“Affirmative Action” for Millionaires October 19, 2006Posted by C.A.R.D in Black, Citizens Against Racism and Discrimination, Discrimination, Hispanic, programs, Racism, Racist, reverse racism, Rich.
After Republicans released a Congressional Research Service study citing more than 160 federally mandated minority and female preference programs, President Clinton said that he would initiate a review of all affirmative action. The most pro-quota president in our history declared: “It is time to look at all these programs and ask ourselves: Do they work? Are they fair? Do they achieve the desired objectives? The president could have looked at the 19 separate regulations that benefit “economically disadvantaged” bankers. Most people probably wouldn’t consider anyone rich enough to own a bank qualified for preference under a program ostensibly aimed at disadvantaged persons.

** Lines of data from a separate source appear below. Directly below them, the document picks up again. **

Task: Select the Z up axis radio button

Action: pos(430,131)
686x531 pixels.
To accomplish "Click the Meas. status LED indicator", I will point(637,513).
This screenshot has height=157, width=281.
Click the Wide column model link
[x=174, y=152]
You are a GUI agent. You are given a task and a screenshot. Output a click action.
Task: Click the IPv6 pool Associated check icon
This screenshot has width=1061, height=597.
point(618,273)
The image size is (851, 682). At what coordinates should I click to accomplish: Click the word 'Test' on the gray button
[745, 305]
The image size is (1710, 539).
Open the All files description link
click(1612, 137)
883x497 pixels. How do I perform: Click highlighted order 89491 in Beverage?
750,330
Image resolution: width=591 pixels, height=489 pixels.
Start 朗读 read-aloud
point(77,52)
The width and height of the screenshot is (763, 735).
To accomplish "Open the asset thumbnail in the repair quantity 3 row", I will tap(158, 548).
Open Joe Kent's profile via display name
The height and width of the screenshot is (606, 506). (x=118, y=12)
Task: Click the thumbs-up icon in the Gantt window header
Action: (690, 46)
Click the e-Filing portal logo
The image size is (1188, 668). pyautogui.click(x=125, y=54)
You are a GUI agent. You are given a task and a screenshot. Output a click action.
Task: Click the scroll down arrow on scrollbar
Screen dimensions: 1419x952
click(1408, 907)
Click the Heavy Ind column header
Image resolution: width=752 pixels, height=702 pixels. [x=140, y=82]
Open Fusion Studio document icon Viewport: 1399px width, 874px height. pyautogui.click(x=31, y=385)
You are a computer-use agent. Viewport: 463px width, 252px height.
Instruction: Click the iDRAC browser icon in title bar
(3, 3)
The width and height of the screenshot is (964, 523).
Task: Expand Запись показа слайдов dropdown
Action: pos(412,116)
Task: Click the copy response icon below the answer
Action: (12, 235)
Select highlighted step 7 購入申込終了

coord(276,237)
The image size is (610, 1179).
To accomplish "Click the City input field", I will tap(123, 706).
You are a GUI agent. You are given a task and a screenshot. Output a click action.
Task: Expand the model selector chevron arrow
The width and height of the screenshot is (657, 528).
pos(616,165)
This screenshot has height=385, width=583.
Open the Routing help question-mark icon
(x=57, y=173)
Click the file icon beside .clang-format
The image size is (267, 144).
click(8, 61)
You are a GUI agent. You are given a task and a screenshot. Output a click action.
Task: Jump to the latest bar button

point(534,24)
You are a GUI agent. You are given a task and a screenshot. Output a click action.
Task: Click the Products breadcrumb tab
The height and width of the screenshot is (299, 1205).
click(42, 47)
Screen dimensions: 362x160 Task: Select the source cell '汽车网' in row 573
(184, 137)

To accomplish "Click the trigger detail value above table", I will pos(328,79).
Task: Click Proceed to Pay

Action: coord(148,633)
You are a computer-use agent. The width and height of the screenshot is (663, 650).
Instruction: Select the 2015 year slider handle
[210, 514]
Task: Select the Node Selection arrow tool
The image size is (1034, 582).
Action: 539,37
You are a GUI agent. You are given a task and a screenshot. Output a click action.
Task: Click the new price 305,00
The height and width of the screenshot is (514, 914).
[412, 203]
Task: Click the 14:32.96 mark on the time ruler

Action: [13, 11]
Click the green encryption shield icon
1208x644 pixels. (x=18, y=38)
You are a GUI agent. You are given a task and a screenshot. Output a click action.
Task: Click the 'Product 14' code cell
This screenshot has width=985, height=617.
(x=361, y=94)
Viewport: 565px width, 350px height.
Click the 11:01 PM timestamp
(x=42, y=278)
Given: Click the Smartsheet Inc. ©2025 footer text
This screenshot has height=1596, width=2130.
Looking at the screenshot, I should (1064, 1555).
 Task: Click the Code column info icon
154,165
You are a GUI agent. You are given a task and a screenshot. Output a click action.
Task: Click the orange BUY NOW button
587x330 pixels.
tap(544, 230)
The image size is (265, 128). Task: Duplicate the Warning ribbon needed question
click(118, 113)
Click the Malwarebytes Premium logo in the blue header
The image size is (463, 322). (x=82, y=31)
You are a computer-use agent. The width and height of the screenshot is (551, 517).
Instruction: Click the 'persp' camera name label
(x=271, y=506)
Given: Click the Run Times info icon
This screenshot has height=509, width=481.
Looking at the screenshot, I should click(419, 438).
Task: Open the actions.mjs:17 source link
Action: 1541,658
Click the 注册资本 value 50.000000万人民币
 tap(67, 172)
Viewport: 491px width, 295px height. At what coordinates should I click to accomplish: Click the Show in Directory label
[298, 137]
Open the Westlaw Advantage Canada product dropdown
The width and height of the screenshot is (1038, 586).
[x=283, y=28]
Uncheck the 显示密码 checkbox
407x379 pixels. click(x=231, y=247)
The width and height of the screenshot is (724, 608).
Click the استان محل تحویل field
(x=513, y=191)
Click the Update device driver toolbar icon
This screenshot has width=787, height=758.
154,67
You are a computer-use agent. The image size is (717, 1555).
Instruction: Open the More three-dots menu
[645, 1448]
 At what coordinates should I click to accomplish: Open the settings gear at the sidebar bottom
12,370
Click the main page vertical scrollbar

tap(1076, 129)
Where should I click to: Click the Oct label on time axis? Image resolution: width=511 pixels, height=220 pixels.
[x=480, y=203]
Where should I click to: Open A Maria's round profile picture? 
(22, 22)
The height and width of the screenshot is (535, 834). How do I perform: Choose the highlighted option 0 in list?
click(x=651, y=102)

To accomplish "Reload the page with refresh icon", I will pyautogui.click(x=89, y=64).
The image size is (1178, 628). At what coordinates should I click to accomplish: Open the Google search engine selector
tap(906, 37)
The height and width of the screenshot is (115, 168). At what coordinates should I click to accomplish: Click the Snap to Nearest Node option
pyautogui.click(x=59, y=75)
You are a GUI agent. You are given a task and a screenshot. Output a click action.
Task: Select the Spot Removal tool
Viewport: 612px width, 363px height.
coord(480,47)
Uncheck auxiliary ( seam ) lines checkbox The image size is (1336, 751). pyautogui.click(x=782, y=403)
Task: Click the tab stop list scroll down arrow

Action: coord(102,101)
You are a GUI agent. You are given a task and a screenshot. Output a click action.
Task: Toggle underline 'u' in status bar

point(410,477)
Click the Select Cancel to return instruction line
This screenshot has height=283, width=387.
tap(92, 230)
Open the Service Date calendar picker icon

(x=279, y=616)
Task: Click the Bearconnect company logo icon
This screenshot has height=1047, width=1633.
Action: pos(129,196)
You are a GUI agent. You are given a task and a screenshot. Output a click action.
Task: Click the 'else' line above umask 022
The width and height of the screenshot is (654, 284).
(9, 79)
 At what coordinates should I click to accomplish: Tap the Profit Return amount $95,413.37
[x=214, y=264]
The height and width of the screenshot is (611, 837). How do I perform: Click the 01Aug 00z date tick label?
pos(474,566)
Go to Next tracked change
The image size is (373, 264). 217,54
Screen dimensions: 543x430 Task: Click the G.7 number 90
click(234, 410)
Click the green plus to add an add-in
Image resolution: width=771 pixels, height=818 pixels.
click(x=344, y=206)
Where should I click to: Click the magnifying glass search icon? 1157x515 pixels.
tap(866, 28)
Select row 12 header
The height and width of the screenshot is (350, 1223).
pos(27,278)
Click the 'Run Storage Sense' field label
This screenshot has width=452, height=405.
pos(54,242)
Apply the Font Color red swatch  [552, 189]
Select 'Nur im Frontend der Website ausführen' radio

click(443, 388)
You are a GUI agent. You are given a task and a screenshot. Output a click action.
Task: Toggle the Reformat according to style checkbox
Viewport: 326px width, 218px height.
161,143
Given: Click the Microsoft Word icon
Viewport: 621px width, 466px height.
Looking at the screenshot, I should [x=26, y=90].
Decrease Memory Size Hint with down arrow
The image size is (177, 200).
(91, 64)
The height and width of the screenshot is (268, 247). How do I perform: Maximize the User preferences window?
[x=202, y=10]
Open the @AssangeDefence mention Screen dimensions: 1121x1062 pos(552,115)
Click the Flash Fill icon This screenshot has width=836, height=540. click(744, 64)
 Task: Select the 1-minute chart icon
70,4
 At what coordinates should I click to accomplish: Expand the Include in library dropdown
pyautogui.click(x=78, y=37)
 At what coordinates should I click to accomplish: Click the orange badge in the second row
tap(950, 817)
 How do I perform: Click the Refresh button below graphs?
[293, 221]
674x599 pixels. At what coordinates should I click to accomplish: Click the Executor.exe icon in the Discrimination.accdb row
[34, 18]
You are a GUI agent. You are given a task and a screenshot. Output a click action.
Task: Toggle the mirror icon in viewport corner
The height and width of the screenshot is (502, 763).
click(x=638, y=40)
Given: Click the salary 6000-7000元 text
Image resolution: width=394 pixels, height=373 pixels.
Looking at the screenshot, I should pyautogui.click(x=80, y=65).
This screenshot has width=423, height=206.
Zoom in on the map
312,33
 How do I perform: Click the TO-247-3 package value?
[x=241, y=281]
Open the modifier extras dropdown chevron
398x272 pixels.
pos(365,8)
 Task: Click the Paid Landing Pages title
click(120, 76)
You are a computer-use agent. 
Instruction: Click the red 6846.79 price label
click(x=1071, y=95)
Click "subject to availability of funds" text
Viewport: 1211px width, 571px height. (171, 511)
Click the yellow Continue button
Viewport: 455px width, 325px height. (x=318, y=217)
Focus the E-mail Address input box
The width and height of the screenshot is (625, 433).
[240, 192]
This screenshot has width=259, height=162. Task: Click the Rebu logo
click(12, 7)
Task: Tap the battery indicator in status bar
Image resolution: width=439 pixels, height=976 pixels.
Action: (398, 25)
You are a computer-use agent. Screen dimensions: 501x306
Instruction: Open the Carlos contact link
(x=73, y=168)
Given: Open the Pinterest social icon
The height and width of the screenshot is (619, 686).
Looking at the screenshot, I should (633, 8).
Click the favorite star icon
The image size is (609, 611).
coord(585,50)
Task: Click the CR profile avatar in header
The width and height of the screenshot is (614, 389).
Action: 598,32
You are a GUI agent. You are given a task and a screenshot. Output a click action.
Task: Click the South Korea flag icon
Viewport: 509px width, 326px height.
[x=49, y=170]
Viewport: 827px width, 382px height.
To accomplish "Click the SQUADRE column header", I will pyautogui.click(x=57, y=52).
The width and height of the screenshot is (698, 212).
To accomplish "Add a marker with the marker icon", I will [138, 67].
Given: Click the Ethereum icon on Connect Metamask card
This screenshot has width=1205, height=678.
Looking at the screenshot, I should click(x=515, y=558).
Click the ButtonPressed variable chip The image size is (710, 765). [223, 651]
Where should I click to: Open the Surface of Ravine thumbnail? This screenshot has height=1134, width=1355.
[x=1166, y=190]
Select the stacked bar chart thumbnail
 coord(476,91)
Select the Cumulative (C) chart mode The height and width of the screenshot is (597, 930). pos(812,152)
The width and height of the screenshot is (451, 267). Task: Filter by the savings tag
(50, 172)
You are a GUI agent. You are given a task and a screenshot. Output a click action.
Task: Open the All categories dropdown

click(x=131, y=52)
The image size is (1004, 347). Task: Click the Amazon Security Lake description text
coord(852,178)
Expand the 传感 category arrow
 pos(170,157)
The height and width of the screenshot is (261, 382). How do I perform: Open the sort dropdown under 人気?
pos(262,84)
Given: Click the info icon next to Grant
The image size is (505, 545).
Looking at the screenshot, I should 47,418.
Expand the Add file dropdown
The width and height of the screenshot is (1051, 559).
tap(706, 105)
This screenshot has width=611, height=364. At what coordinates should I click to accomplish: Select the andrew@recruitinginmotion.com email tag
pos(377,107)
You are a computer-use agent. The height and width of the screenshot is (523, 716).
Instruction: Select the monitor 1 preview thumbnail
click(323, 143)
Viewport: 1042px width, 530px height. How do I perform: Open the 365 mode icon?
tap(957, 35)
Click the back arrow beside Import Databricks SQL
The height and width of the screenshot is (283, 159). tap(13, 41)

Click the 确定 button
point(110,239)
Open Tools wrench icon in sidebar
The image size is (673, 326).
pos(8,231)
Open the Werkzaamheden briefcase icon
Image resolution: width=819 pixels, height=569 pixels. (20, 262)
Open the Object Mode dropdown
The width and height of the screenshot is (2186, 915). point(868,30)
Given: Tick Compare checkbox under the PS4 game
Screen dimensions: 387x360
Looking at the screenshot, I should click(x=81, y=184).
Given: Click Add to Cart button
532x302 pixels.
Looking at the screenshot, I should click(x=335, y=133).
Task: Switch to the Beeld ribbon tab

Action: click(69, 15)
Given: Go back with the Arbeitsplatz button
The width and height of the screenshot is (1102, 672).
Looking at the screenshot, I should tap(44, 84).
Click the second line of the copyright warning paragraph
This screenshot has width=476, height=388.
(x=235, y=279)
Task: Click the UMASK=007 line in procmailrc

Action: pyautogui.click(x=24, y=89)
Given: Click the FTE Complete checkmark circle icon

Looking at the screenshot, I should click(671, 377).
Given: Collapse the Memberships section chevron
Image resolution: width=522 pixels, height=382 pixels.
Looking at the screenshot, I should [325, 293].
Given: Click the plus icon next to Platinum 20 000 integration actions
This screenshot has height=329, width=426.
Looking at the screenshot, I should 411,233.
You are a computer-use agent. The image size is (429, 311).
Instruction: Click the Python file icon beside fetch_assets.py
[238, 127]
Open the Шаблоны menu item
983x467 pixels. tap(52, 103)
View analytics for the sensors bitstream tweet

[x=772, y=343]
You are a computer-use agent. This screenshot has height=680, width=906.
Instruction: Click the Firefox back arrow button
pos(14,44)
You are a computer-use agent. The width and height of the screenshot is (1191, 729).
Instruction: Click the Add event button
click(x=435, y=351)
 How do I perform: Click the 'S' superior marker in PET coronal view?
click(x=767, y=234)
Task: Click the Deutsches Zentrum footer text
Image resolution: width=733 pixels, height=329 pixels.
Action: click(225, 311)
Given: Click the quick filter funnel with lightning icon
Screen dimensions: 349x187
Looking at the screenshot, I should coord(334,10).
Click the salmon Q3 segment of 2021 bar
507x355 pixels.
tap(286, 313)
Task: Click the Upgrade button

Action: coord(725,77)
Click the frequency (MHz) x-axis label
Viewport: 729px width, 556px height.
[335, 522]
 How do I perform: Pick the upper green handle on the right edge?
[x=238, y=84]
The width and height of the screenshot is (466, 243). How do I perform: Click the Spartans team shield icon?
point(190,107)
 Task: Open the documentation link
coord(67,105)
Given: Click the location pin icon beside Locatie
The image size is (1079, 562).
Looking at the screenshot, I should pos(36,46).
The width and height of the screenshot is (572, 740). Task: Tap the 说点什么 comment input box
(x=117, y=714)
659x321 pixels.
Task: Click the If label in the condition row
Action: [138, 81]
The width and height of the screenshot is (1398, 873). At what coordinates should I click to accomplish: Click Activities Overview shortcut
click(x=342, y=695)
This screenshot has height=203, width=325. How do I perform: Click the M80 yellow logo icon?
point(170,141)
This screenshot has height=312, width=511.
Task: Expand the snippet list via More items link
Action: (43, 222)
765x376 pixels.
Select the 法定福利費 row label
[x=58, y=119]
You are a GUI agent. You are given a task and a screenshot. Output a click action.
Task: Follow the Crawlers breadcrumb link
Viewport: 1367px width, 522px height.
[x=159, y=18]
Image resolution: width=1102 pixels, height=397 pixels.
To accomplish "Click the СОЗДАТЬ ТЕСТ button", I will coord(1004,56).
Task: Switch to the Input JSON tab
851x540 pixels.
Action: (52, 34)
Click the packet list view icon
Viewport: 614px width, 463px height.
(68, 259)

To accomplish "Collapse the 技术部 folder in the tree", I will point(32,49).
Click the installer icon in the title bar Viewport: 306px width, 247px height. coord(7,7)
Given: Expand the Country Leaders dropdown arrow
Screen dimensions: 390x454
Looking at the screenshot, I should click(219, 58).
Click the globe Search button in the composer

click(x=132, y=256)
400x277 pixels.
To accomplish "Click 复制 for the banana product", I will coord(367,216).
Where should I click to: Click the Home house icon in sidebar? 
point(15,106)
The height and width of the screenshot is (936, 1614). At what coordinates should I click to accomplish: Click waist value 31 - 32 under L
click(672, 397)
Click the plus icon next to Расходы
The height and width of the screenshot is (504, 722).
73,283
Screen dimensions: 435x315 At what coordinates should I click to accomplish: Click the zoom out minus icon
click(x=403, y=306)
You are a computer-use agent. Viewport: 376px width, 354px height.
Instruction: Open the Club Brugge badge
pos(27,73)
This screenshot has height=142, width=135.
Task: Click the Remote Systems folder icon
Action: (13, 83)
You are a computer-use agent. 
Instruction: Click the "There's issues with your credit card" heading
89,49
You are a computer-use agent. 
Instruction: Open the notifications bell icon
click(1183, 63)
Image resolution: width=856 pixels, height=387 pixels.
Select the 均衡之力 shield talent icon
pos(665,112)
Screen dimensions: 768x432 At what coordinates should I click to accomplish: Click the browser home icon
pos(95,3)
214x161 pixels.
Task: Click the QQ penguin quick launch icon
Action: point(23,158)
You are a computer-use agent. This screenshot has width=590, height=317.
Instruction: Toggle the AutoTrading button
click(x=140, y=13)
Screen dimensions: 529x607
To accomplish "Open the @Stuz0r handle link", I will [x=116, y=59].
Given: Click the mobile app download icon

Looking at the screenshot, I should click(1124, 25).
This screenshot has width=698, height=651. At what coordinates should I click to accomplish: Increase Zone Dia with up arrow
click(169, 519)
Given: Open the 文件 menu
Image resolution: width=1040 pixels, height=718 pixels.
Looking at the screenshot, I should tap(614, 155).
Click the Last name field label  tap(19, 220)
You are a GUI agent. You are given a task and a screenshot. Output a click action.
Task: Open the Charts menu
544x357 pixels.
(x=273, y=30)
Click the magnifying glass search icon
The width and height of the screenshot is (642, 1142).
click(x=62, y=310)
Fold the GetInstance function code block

But the federal government isn’t like most people, and doesn’t define disadvantaged persons the same way you or I would either. According to the Code of Federal Regulations: “Individuals who certify that they are members of named groups (Black, Hispanic, Native American, Asian-Pacific, Sub-continental-Asian) are to be considered socially and economically disadvantaged.” Under some programs, women “shall be presumed to be socially and economically disadvantaged individuals,” too. So, by definition, if you fit into any of these categories, you’re economically disadvantaged even if you own a bank-in fact, especially if you own a bank. And the government can “encourage” its contractors and grantees to deposit their money with you as part of its affirmative action program.
But affirmative action for millionaires doesn’t stop with minority and female bankers. Federal regulations that govern the communications industry are filled with such preferences. Wealthy minorities can buy broadcast licenses from existing license holders in so-called “distress sales” for up to 75% of fair market value, while others can’t even compete. The Federal Communications Commission also exempts “minority-controlled broadcast facilities” from rules restricting multiple ownership of such facilities. And the FCC “awards a quality enhancement credit for minority ownership and participation in station management in the comparative license process.” This provision helps create minority millionaires by giving them bidding preferences for licenses.
In one famous case, then-mayor of Charlotte, N.C., Harvey Gantt, who is black, and his partners made a $3 million profit by obtaining a license for a TV station under the minority-preference bidding process and then selling it four months later to whites. The biggest boons for minority and female-owned businesses, however, are the various set-aside programs for government contractors and sub-contractors. Federal regulations mention literally dozens of specific requirements that both government agencies and government contractors must follow.
These rules affect everything from “surface transportation,” which requires that 10 percent of federal monies go to minority and female contractors, to the space program, which requires that 8 percent of the total value of such contracts go to such firms. The precision of the government’s bean counters goes from the ridiculous to the sublime. The office that enforces affirmative action for all federal contractors, for example, has set a hiring goal for women in construction jobs of 6.9 percent, while the Department of Housing and Urban Development wants its contractors to include “Hasidic Jewish Americans.” Clinton’s promise to review such non-sense might be more believable, however, if he weren’t the biggest bean counter of them all. Who was it, after all, who decided the most important qualification for his attorney general must be her gender?
If Clinton were really anxious to wipe out Affirmative Action, he would have directed his justice department to uphold colorblind principles in Supreme Court cases. Instead, the administration argued for Affirmative Action-in the New Jersey Piscataway School District case as well as in Adarand. So much for a real review of affirmative action.